Yes, it is intended. On tanks with torsion bar suspensions, the wheels are offset to allow the torsion bars from the opposite side to attach across the hull. They can not be aligned or the torsion bars would hit/overlap.

The hatches are positionable so that they can be glued open or closed as the builder wishes. The partial interior parts are also there in case the builder want to add more details.

It sounds like you are just having new modeler frustration. As you build more kits, you will see most come with these “extra” features. You will also get a better feel for what you want to add or leave off to build it how you want to.


Thanks, was really getting frustrated, the ISU was an older kit and was much more straight forward.

About the engine compartment, what do you think is best? I plan to have the hatch closed but it would be fun to try painting the engine…maybe should I leave it hanging without glue?

I am quite sure I paid great attention, there was just one way to fit them, attempting to mount the wrong arm would have it hanging upside down. Also, the other side had all wheels at the intended height.
However, I noticed that the arms were really moveable once glued, because it melted the “keyhole”…maybe that was another customization option for people who wanted to simulate an uneven terrain?

That is up to you. I personally like lots of interior details and would leave it loose and paint the engine up. I have been known to build/scratch build partial or complete interiors on my kits.

A sort of recent project.


Really beautiful model, congrats!

I think I’ll try to keep it moveable, it would be a cool detail!

When tackling things like painting the engine I use it as a learning opportunity. Try painting the engine and learning new techniques on it. If you miserably fail then button up the hatch, but if do a good job you’ll add interest to the model, and you’ll have learned some new skills


Nice to see the build thread to chronicle adventure in scale modeling :blush:

Positional hatches, rudimentary interior details like periscopes, engine etc are all part of the option menu manufacturers like to provide. Depending on ones building style it’s a nice touch or an annoyance. However, as @Mead93 mentioned, practice on items that can be hidden by closing the hatch if they don’t work out is an excellent skill building practice.

Torsion bar suspension is normally offset in tanks etc as mentioned.

I’m not first hand familiar with the Zvezda kit so this is a very interesting build for me to follow. Looking forward to see the kit build.

Best wishes & happy modeling :blush:

I can definitely see me pick up a Zvezda JS/KV something or other as a fun build at an AMPS show.


Not much “visible” progress for today, had to glue so many TINY things.
I really couldn’t believe how tiny some parts were, even with tweezers it was a challenge. This model is really another league compared to the ISU-152 I have.
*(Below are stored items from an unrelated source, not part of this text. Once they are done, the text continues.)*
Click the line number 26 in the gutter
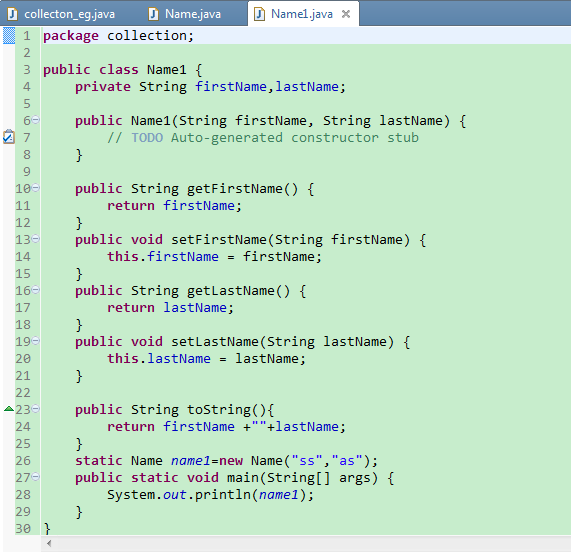 (x=23, y=461)
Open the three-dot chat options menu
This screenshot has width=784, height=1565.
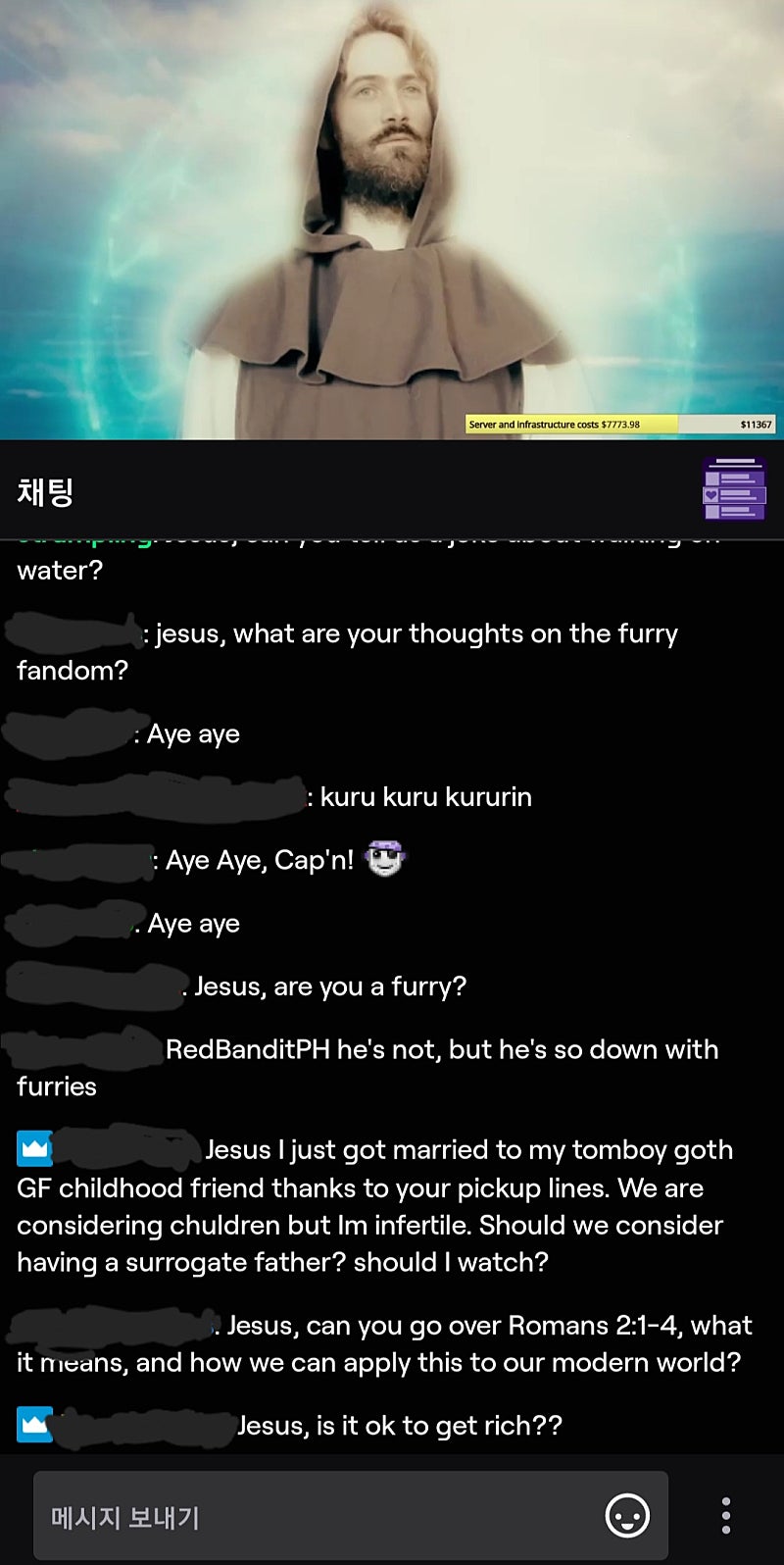coord(726,1516)
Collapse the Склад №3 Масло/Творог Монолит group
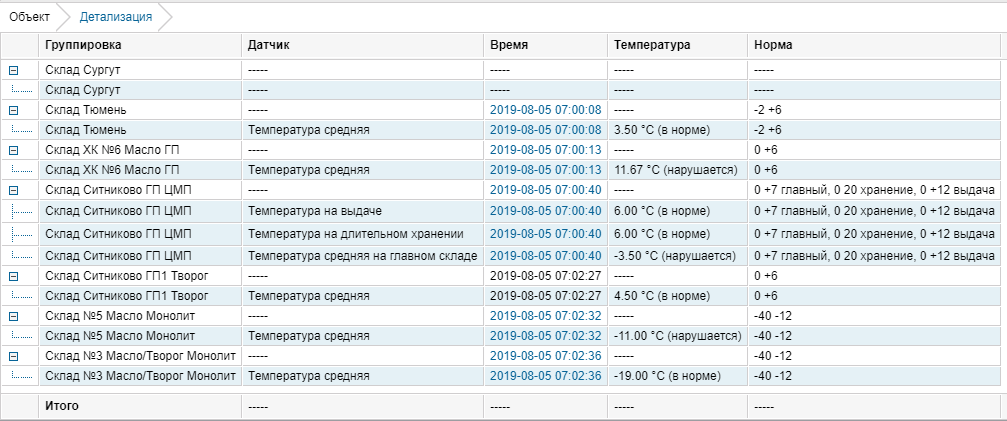1007x421 pixels. (14, 355)
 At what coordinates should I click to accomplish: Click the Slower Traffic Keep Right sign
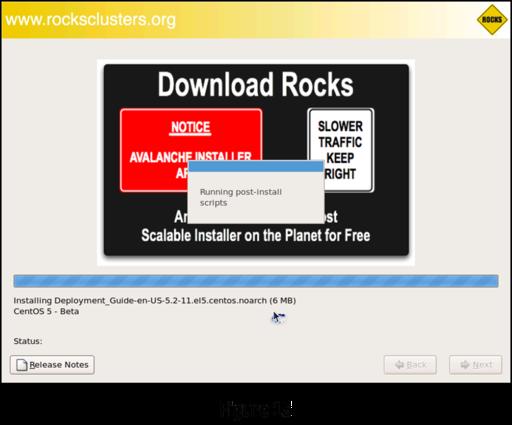pos(340,150)
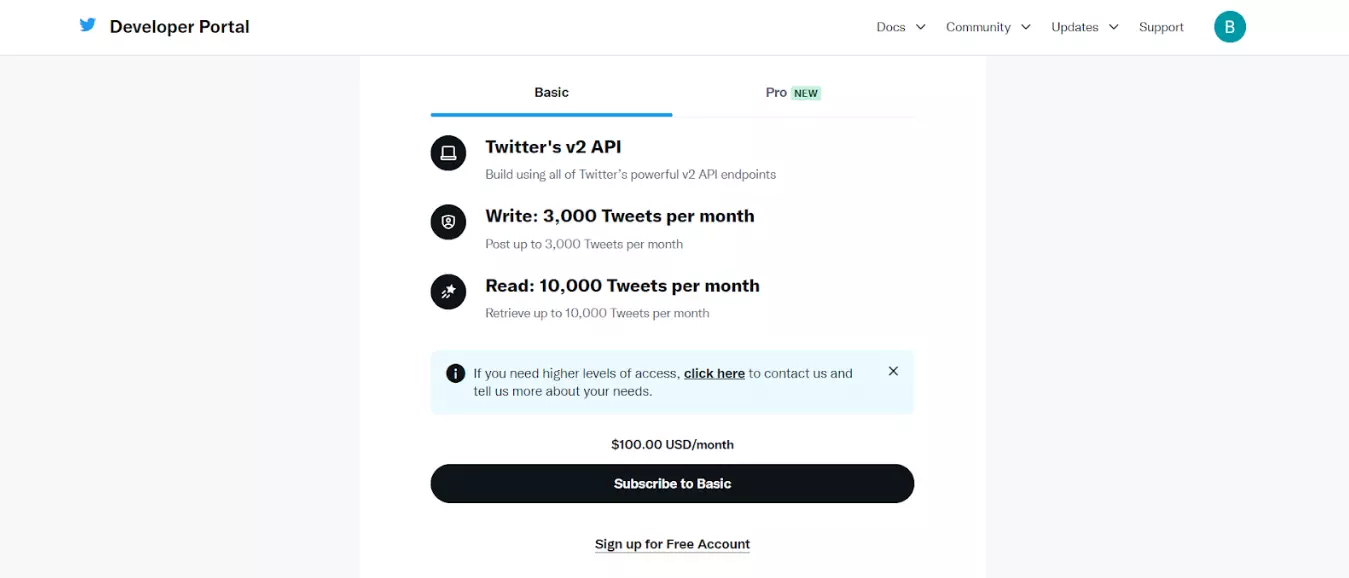Open Sign up for Free Account
The height and width of the screenshot is (578, 1349).
(x=672, y=543)
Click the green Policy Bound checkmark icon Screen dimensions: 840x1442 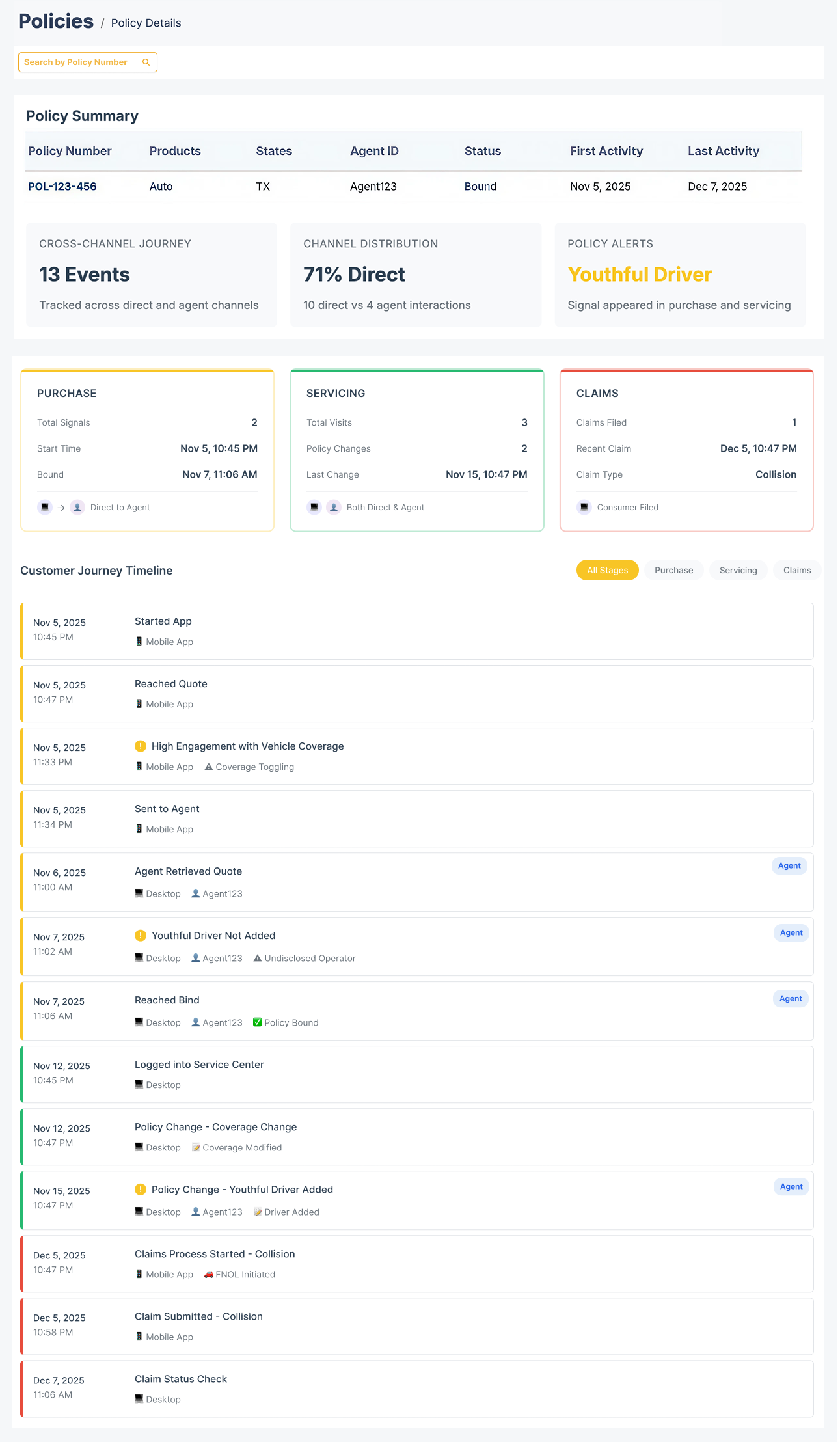[x=258, y=1022]
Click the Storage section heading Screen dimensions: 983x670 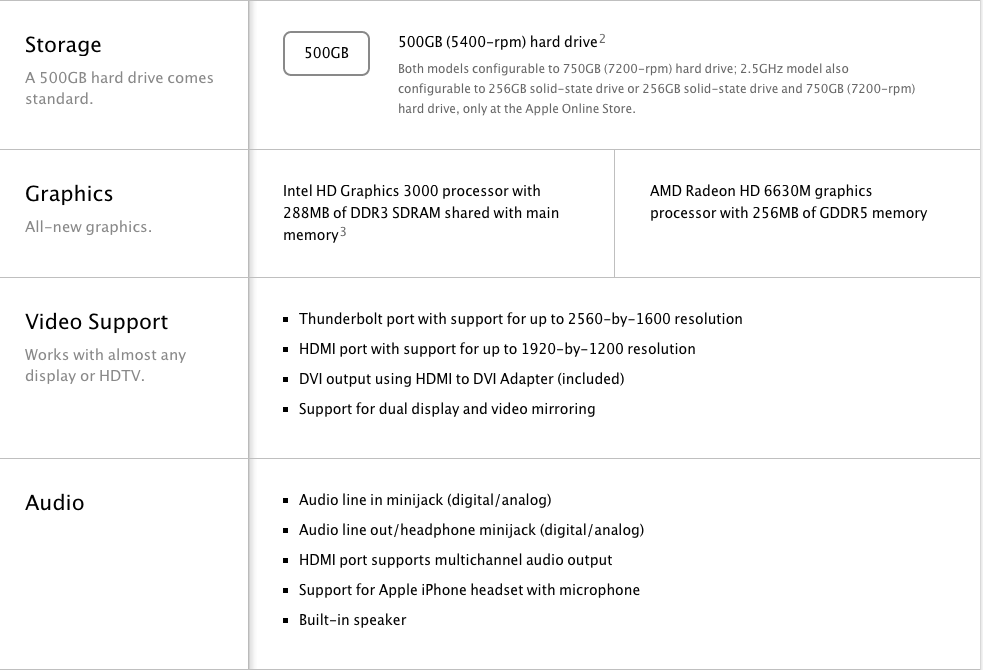pyautogui.click(x=63, y=45)
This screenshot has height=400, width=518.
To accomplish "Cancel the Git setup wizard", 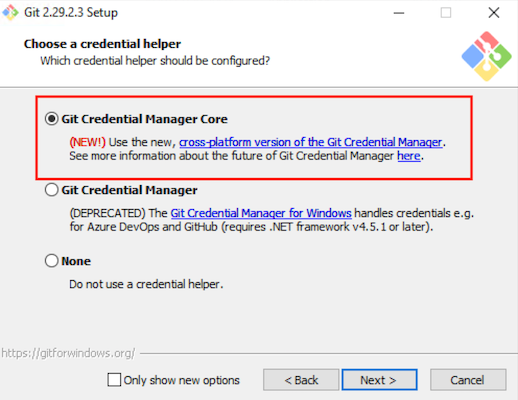I will tap(468, 380).
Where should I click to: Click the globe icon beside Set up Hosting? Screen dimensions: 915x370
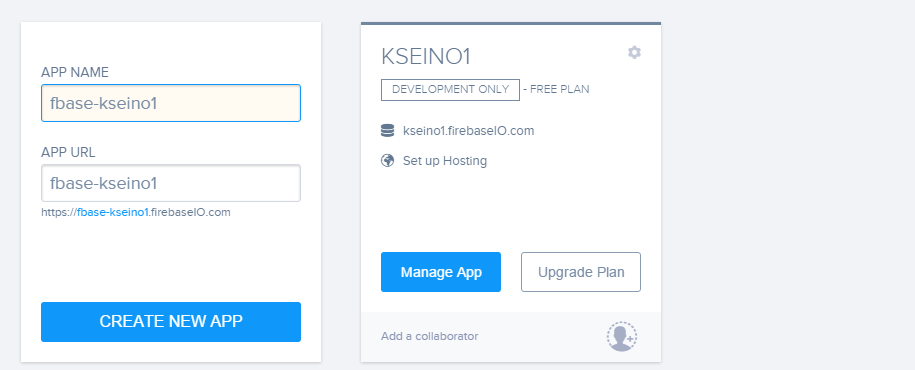pos(387,160)
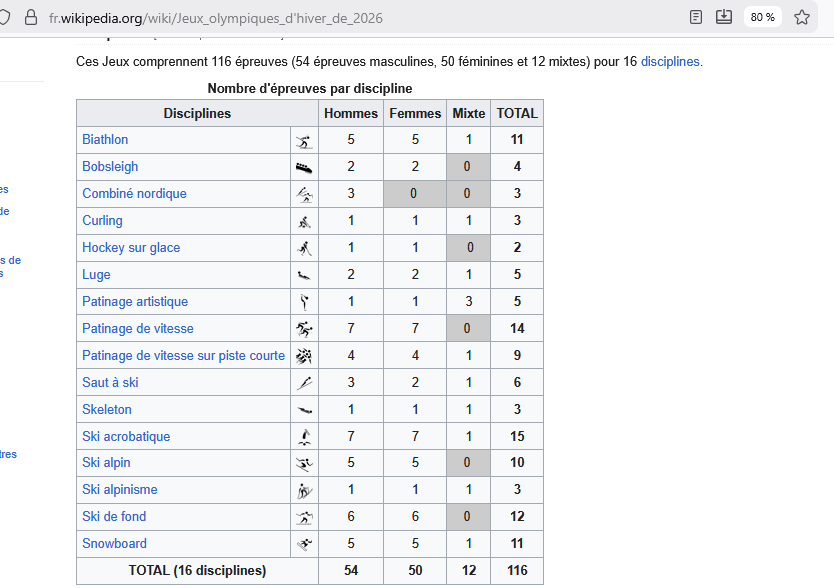
Task: Click the curling pictogram icon
Action: [x=304, y=221]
Also, I still wonder why they bothered adding interior details that simply cannot be seen.
Even if you open every hatch there’s no way you can see that machinegun, you literally would need a probe to see it! They only way they could be seen would be in case of a wrecked tank model with holes in the sides! Anyway, that’s nice details, except maybe for the machineguns which look a little “crude”.

I’ll post a picture tomorrow, lower carriage (without tracks) and top hull should be almost ready.

By the way, I was wondering what is that tiny “arm” that closes on the biggest toothed wheel, is that something gear related? Or the brake? Looks a bit tiny for a tank brake …

I don’t recall the swing arms on the KV being different on each side. I just attach them in any order and have never noticed any difference between them with the Trumpeter kits.

The ‘arm’ that you describe, if it’s the part mounted on the lower hull side with an outer end which sits between the two toothed rings on the sprocket, is a mud scraper. The idea is to prevent mud buildup between track and sprocket as that could cause a track to be thrown.

The rear sprockets (big toothed wheels) had a mud scrapper that fit inside the sprockets.

Marked in black.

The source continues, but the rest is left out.